Search code examples
.net-4.0parallel-processingmsmqtask-parallel-library

How to process MSMQ messages in parallel


I'm writing a windows service to consume MSMQ messages. The service will have periods of high activity (80k messages coming in very quickly) and long periods of inactivity (could be several days without a new message).

Processing the messages is very network-bound, so I get a big benefit out of parallelism. But during periods of inactivity, I don't want to tie up a bunch of threads waiting for messages that aren't coming anytime soon.

The MSMQ interface seems to be very focused on a synchronous workflow - get one message, process it, get another, etc. How should I structure my code so that I can take advantage of parallelism during periods of high activity but not tie up a bunch of threads during periods of no activity? Bonus points for using the TPL. Pseudocode would be appreciated.


Solution

  • I have done allot of MSMQ (including mobile implementations) over the years and you are correct in the characterization of "synchronous workflow." It's not that you can't take the various message envelops and process them across the different cores via TPL ... the limiting factor is reading / writing to the queue ... inherently a serial operation.
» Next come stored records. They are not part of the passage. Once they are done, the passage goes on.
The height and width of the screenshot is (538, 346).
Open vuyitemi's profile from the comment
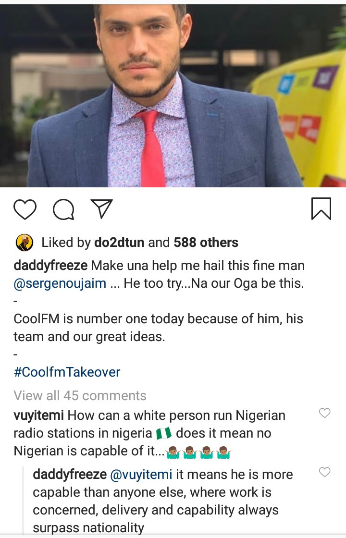coord(39,415)
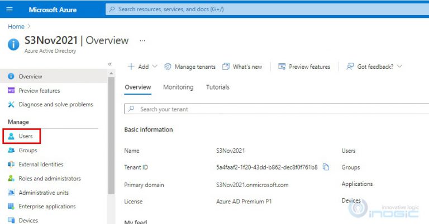Open Diagnose and solve problems
Viewport: 429px width, 224px height.
55,105
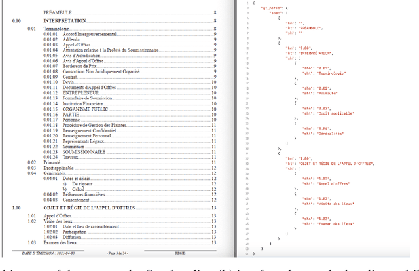Click the Page 3 de 34 footer text
The height and width of the screenshot is (271, 419).
coord(120,252)
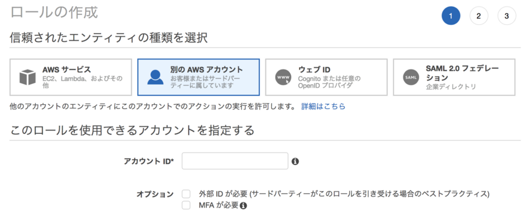
Task: Click the MFA が必要 option label
Action: [x=218, y=205]
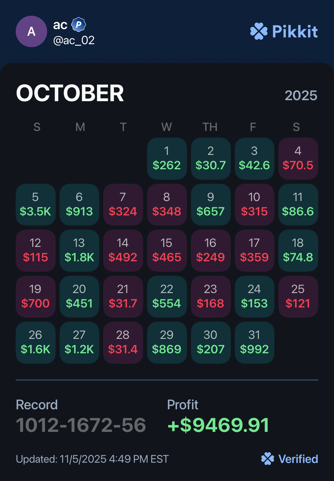This screenshot has width=334, height=481.
Task: Click the purple 'A' profile avatar
Action: pyautogui.click(x=31, y=31)
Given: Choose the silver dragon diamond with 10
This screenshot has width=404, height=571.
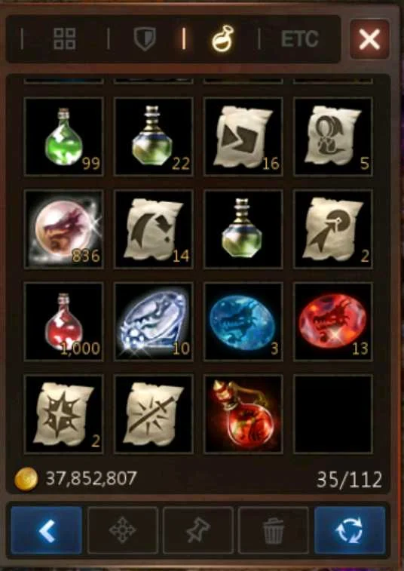Looking at the screenshot, I should click(154, 321).
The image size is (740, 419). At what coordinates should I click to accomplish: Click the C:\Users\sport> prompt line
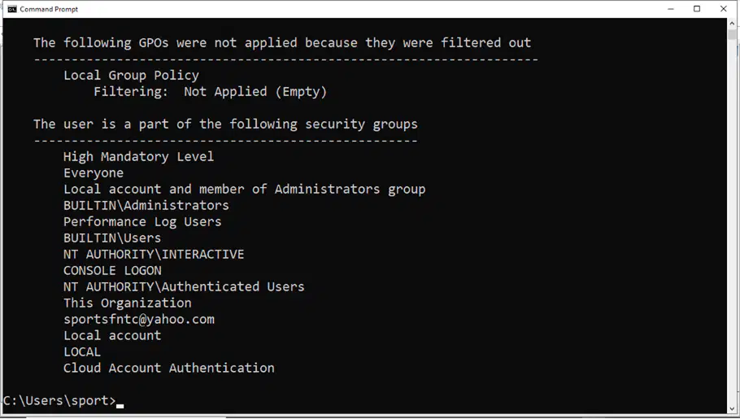pos(59,400)
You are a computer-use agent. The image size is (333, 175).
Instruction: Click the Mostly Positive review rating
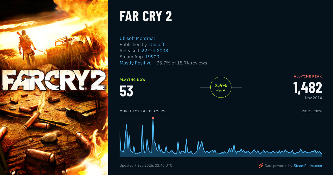[x=135, y=63]
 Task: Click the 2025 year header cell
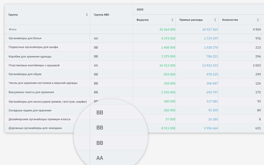pyautogui.click(x=140, y=9)
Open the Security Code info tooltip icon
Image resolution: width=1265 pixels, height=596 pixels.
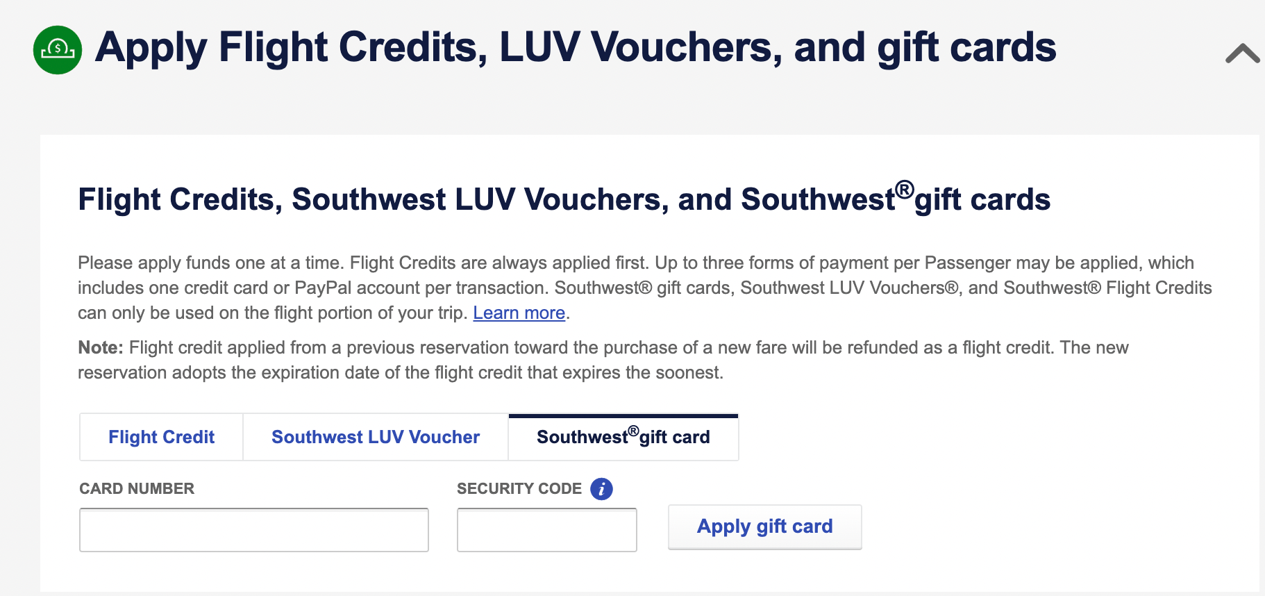click(x=601, y=488)
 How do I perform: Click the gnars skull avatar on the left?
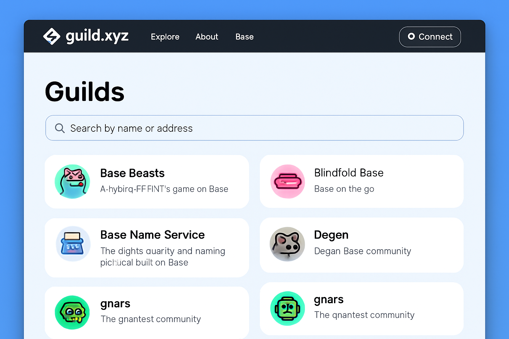click(72, 312)
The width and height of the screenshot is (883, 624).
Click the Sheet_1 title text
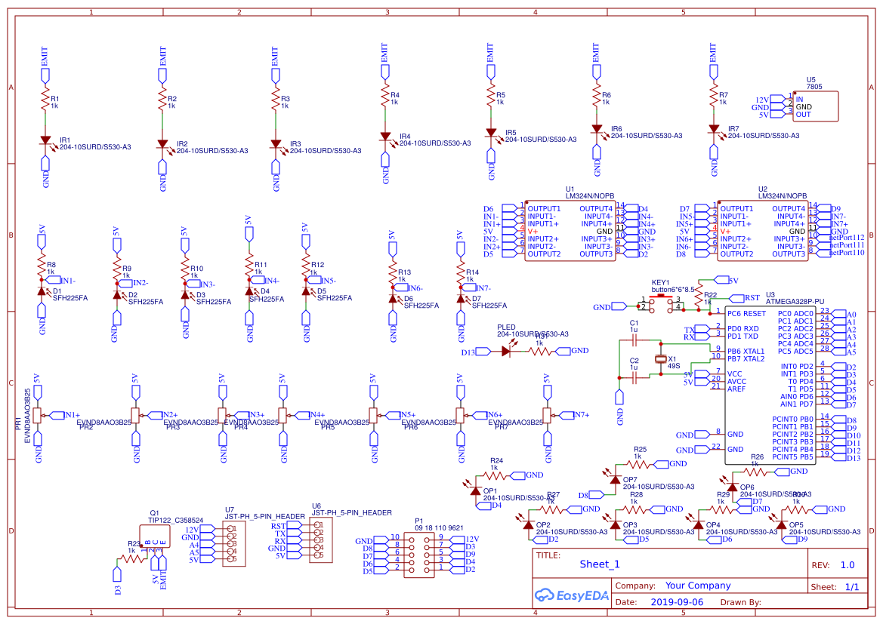[600, 562]
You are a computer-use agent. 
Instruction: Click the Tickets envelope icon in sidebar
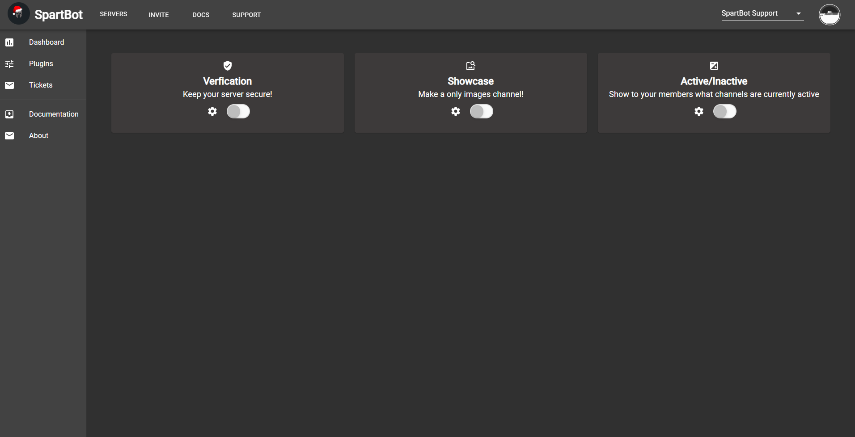(9, 85)
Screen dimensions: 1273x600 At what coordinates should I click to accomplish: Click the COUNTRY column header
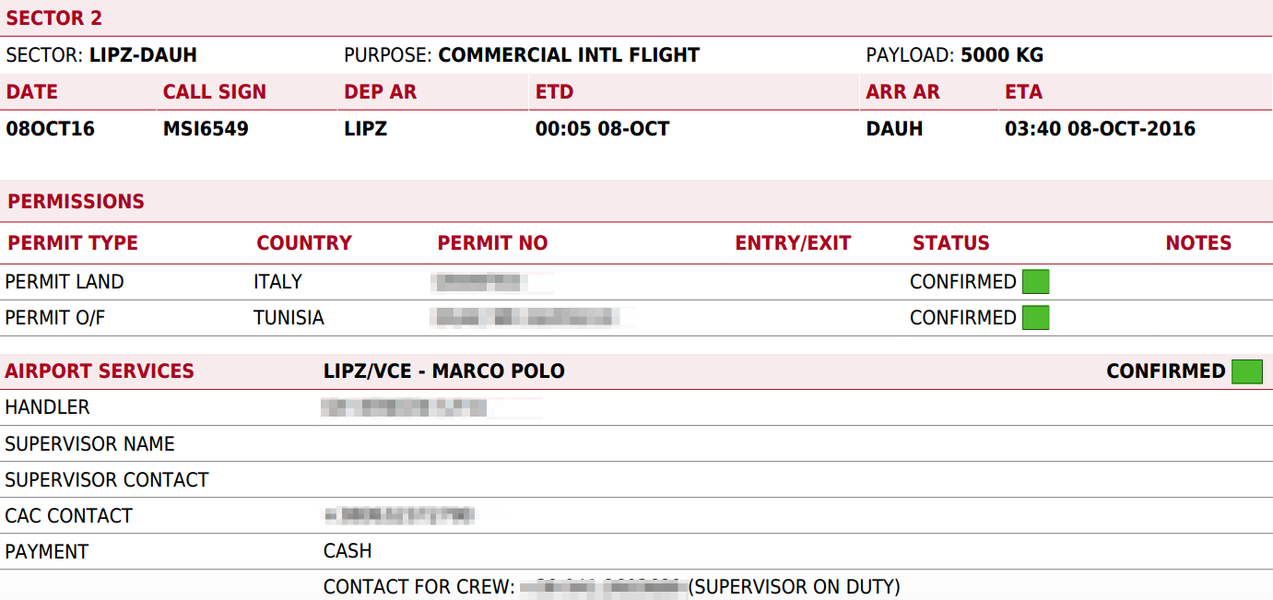coord(304,243)
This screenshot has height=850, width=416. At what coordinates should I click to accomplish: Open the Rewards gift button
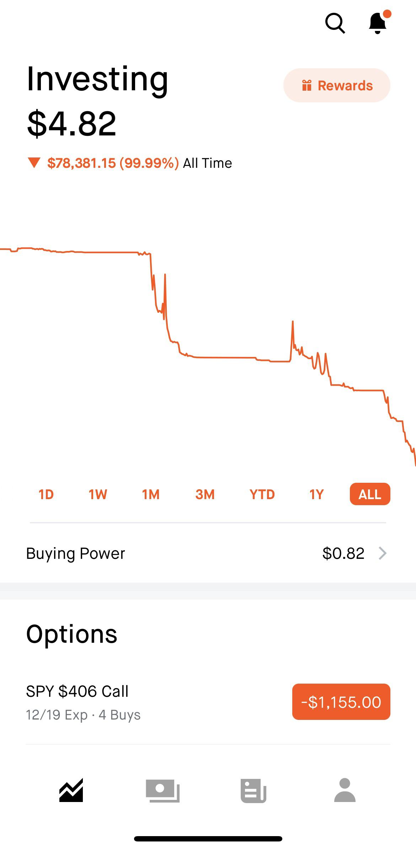(337, 86)
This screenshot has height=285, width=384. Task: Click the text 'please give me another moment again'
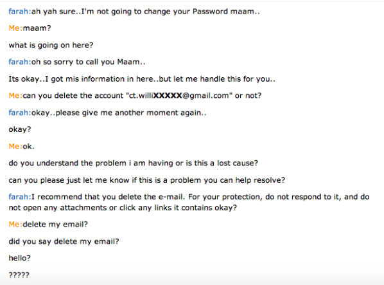128,113
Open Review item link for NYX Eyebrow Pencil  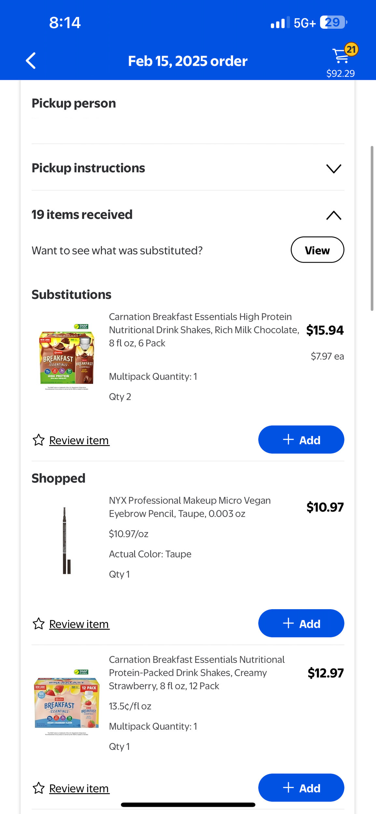click(79, 624)
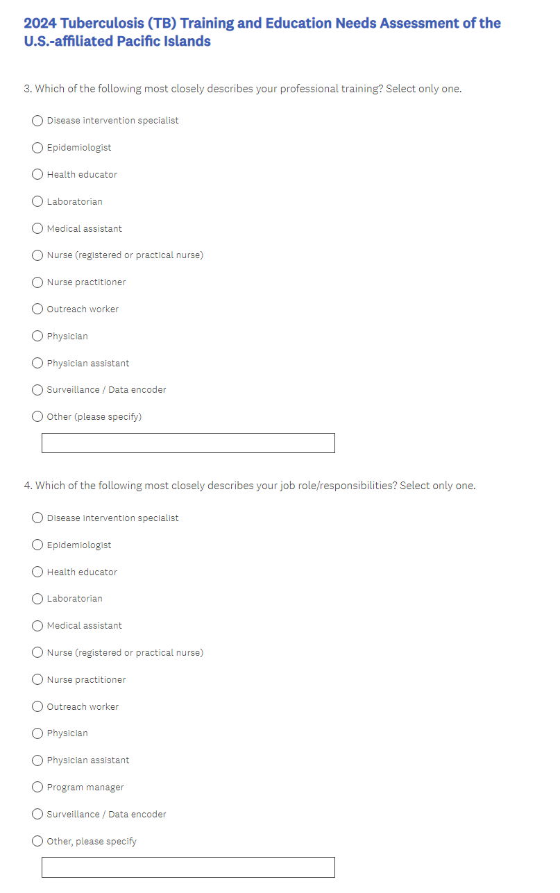The height and width of the screenshot is (893, 560).
Task: Click the survey title heading text
Action: coord(262,32)
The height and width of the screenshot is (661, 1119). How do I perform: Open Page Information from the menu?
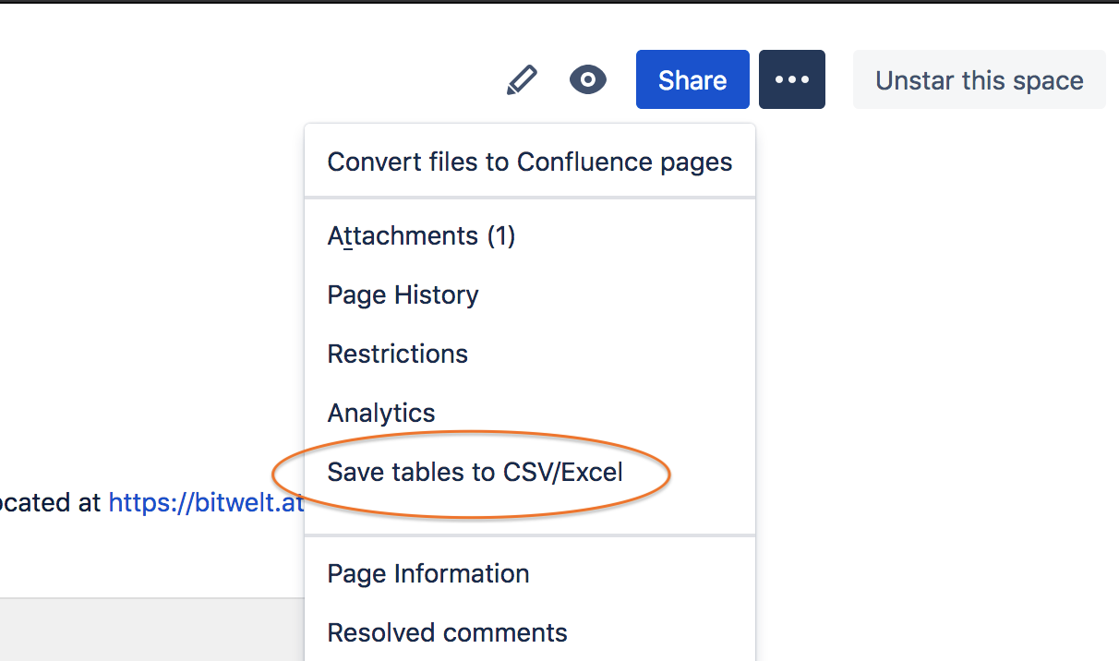(428, 573)
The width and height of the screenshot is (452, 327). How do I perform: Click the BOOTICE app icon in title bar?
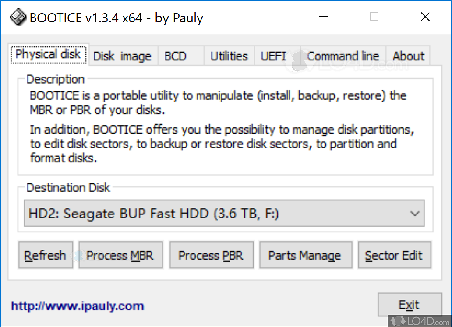pyautogui.click(x=18, y=18)
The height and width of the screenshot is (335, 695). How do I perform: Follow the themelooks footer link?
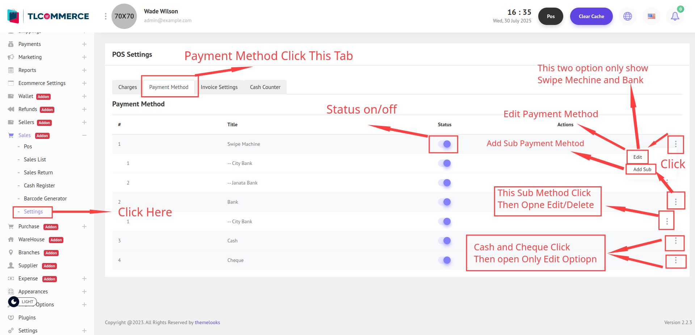click(x=207, y=322)
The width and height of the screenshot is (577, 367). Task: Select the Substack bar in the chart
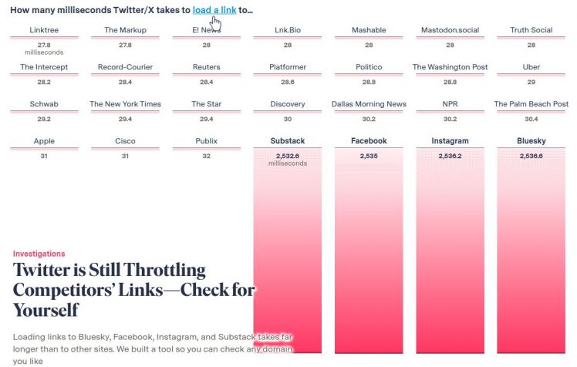click(288, 254)
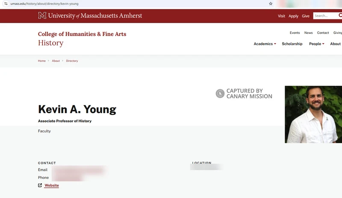Go to Home breadcrumb link
Viewport: 342px width, 198px height.
(x=41, y=61)
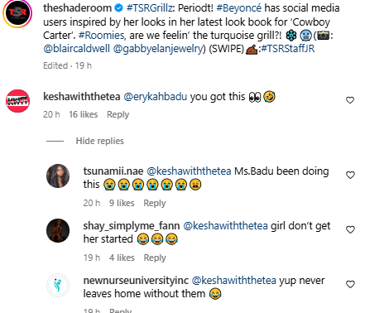Open shay_simplyme_fann's profile avatar
Viewport: 365px width, 313px height.
58,230
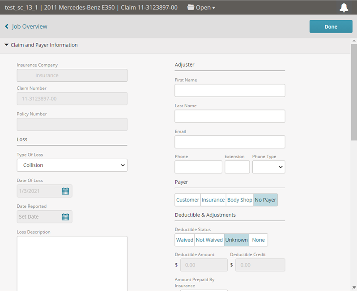Go back to Job Overview
Image resolution: width=357 pixels, height=291 pixels.
pos(30,26)
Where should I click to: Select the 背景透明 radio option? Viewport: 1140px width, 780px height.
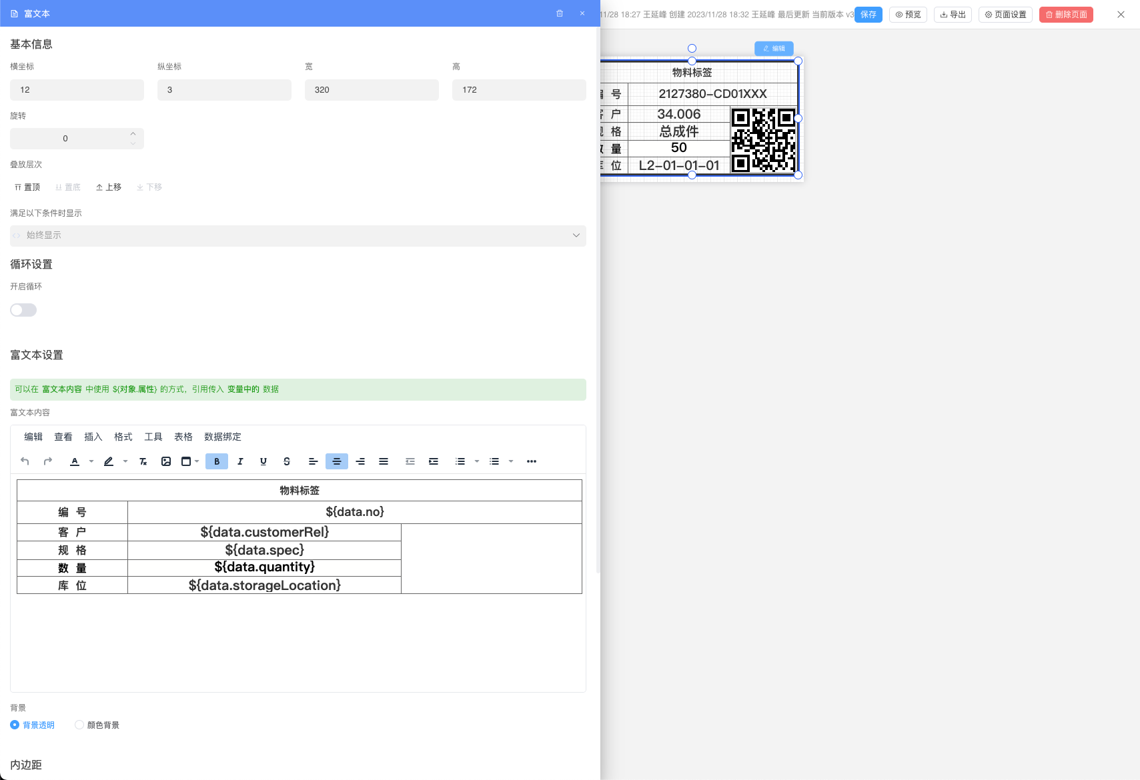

You can't send 8 messages at once (a computer with 8 cores) for example.

    I had a similar need (without using the System.Messaging namespace) and solved it with some help from a book I read "Parallel Programming with Microsoft.NET" by Campbell and Johnson.

    Check out their “parallel tasks” chapter and specifically the part of using a global queue that cooperates with per-thread local queues for work processing (i.e., the TPL) that use a “work stealing” algorithm to perform load balancing. I modeled my solution, in part, after their example. The final version of my system had a huge difference in its performance (from 23 messages per second to over 200).

    Depending on how long it takes your system to go from 0 to the 80,000, you’ll want to take the same design and spread it across multiple servers (each with multiple processors and multiple cores). In theory my setup would require a little less than 7 minute to polish off all 80K, so by adding a 2nd computer it would cut that down to about ~3 minutes and 20 seconds, etc., etc., etc. The trick is the work stealing logic.

    Food for thought …

    A quick edit: BTW the computer is a Dell T7500 workstation with dual quad core Xeons @ 3GHz, 24 GB of RAM, Windows 7 Ultimate 64-bit edition.